How to count duplicates ... sort of ...

So I think the other answers so far don't do what you want because I think you want the formula to be smart enough to see "Black Screen" as the SAME as "No Boot - Black Screen" which makes this problem expodentially harder!  My first try was to make small tweak to Oliver's solution to allow wild card charaters on each side of the search but given multiple entries with partial matches like that make it hard to get a real value (i.e. each partial match is a fraction of a normal match but those fractions could add up to more than 1 so unclear how many partial matches there are.  In the attached I show my new formula followed by all the 'other' formulas including the last one being this modification of Oliver's.  I say this in case one of my colleagues here can find a more clever way to use that to get the correct answer.

That all said my solution is much more complicated:

=LET(in, CHOOSECOLS(A2:F10,3,6), 
uniqStar, LAMBDA(arr,LET(g,--ISNUMBER(SEARCH("*"&arr&"*",TRANSPOSE(arr))),corr,--(g+TRANSPOSE(g)>0),counts,MMULT(corr,EXPAND(1,ROWS(corr),1,1)),SUMPRODUCT(1/counts))),
REDUCE(0,UNIQUE(TAKE(in,,1)),LAMBDA(p,q,p+uniqStar(FILTER(TAKE(in,,-1),TAKE(in,,1)=q)))))

so line 1 just pulls the 2 columns of interest

line 2 creates a LAMBDA function that will compare each value in the array to each other value in the array and find partial matches and return a result of unique matches based on including partial matches.  This is still not perfect (see example below)

line 3 then takes each Unique Serial Number and feed it into the new 'uniqStar' function and sums the result

in case the file doesn't attach right here is a screenshot:

so in the first example I added an extra line SPEA-1040 to further test the examples.  in col G I have quick manual check on what I considered unique or if not unique how many dups.

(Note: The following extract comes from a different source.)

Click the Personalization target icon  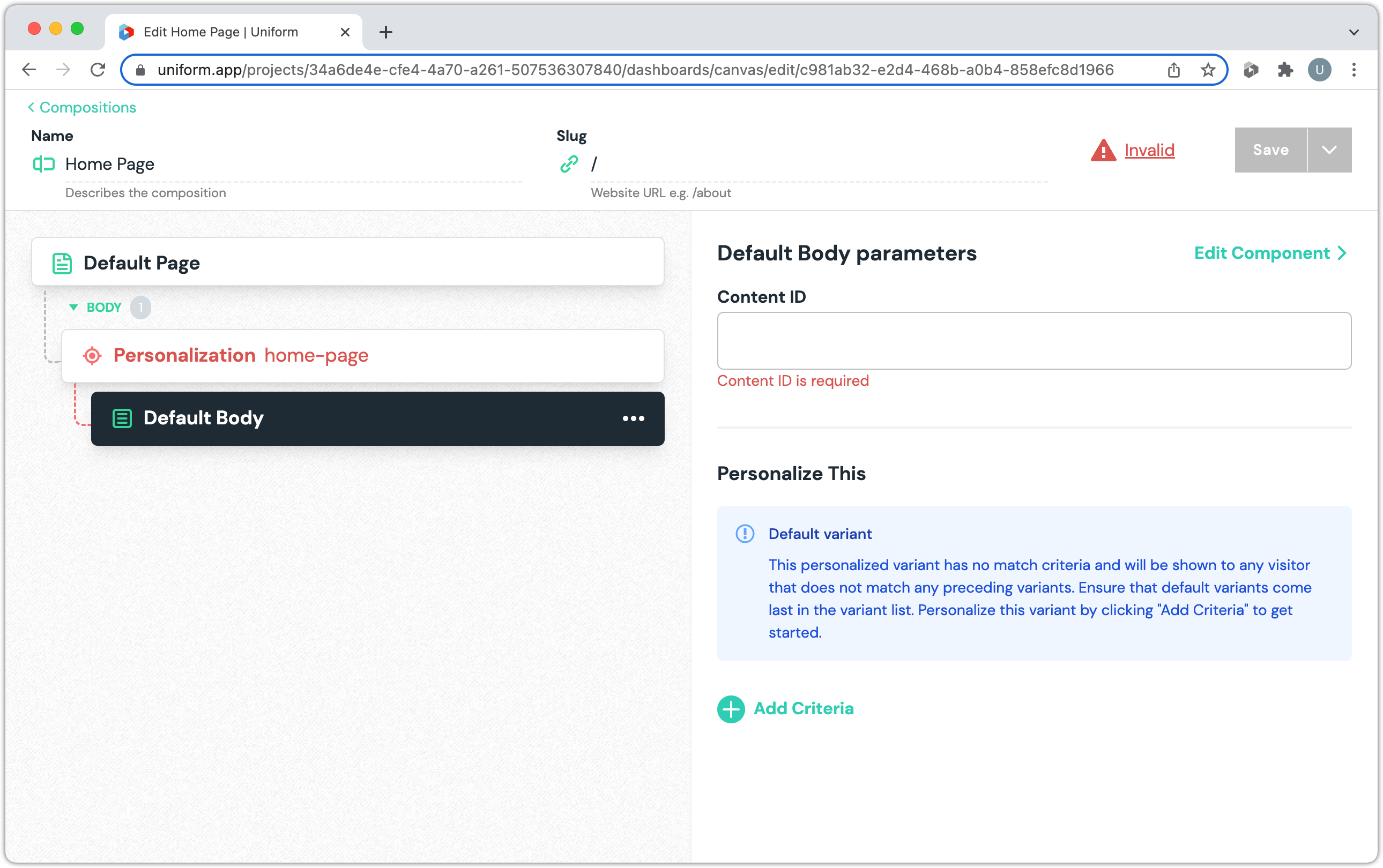tap(92, 356)
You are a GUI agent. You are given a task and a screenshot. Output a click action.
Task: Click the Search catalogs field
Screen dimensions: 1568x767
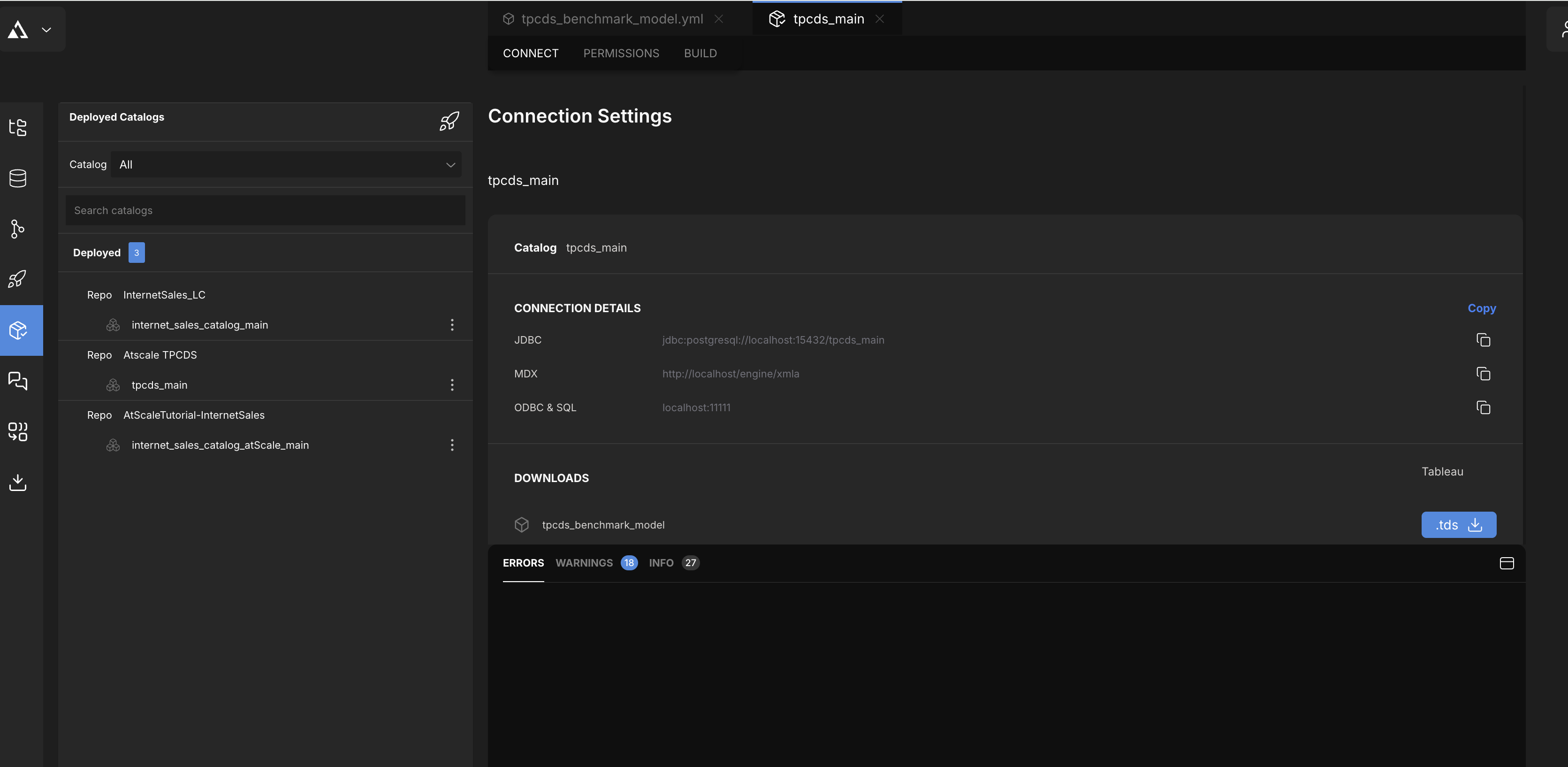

In col I you can see the results of this new formula correctly finds 6 truely unique cases.  The other formulas find 8 strictly unique cases and the last column M found 7 because of the 2 cases with partial matches each being 0.5 adding to 1 more.

In the last example you can see the partial matches are "Black Screen", "No Boot" , and "No Boot - Black Screen" and because the partial matches aren't 1 for 1 (i.e. "Black Screen" and "No Boot" both match "No Boot - Black Screen" but not each other while "No Boot - Black Screen" finds a partial match to each) you get a fraction added.